Sugar by James Walvin

Author:James Walvin
Language: eng
Format: epub
Publisher: Pegasus Books


12

A Sweeter War and Peace

FOR CENTURIES, EUROPE’S slave empires had ensured that their metropolitan hinterlands would be avid consumers of sugar. When slavery vanished (in the British case, in a puff of self-righteous celebration), it left behind an unquenchable appetite for sweetness in all things. That taste continued to be sated by a changing mix of cane sugar from former slave colonies, from new tropical settlements, and from beet sugar yielded by Europe and America’s expanding beet industries.

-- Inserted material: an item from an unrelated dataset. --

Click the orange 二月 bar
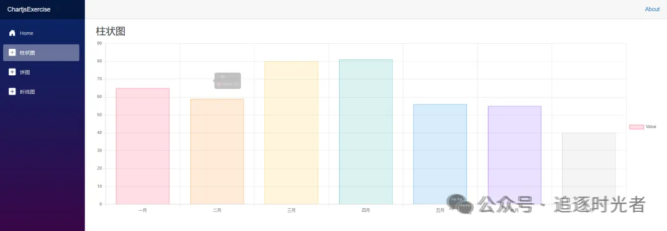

The British imported large volumes of German beet sugar, but that came to an immediate end with the outbreak of war in 1914.1

Sugar was big business in Britain itself, its importance visible enough in the form of refineries in many British port cities. London had been the home to Britain’s first sugar refineries, but the rapid expansion of the industry saw the proliferation of refineries at many of the country’s major ports – Liverpool, Bristol and Greenock – though the majority were in London. In 1851, for example, there were an estimated 1,200 ‘sugar refiners’ working in the city.2 But it was an industry which, like most others, changed in the nineteenth century with the rise of modern technology, which speeded up the process of refining cheap granulated sugar. Where it had once taken weeks to produce sugar loaves, now tons of granulated sugar spilled from London’s modern refineries in a matter of days.3 New machines also made possible the mass manufacture of a host of new sweets and chocolates. What had once been slow manual labour was now speedily dispatched by machines, as described by Henry Weatherley, a machine manufacturer, in 1865:

The large increase in the consumption of sweets, made from boiled sugars, in the UK during the last quarter of a century, has arisen principally from the cheapness and facility of manufacture, derived from the introduction of machinery . . .

Where it had once taken half an hour to make boiled sweets by hand, a machine now took a mere five minutes.4

Along with Hamburg, London had become a major trading centre for global sugar. The East End of London had been dotted with sugar refineries, mainly strung out along the river in Whitechapel and along the Commercial Road,5 but their numbers declined with the advance of sugar technology. In 1864, seventy-two British refineries processed 500,000 tons of sugar; by 1913 this had been reduced to thirteen refineries, but they were producing more than 1 million tons of sugar.6 The process of technological and scientific change transformed the food habits of Europe and North America after c.1850 and, as a result, millions of people turned to a new urban diet, all of which was discharged by modern machinery and delivered swiftly by new transport systems. Moreover, wherever we look, cheap granulated sugar lay at the heart of those industrial foodstuffs.7

Cheaply produced sugar and, from the mid-century, an era of free trade enabled sugar to consolidate its position as a central ingredient in the British diet. In 1810, the annual per capita consumption of sugar in the UK was 18lb.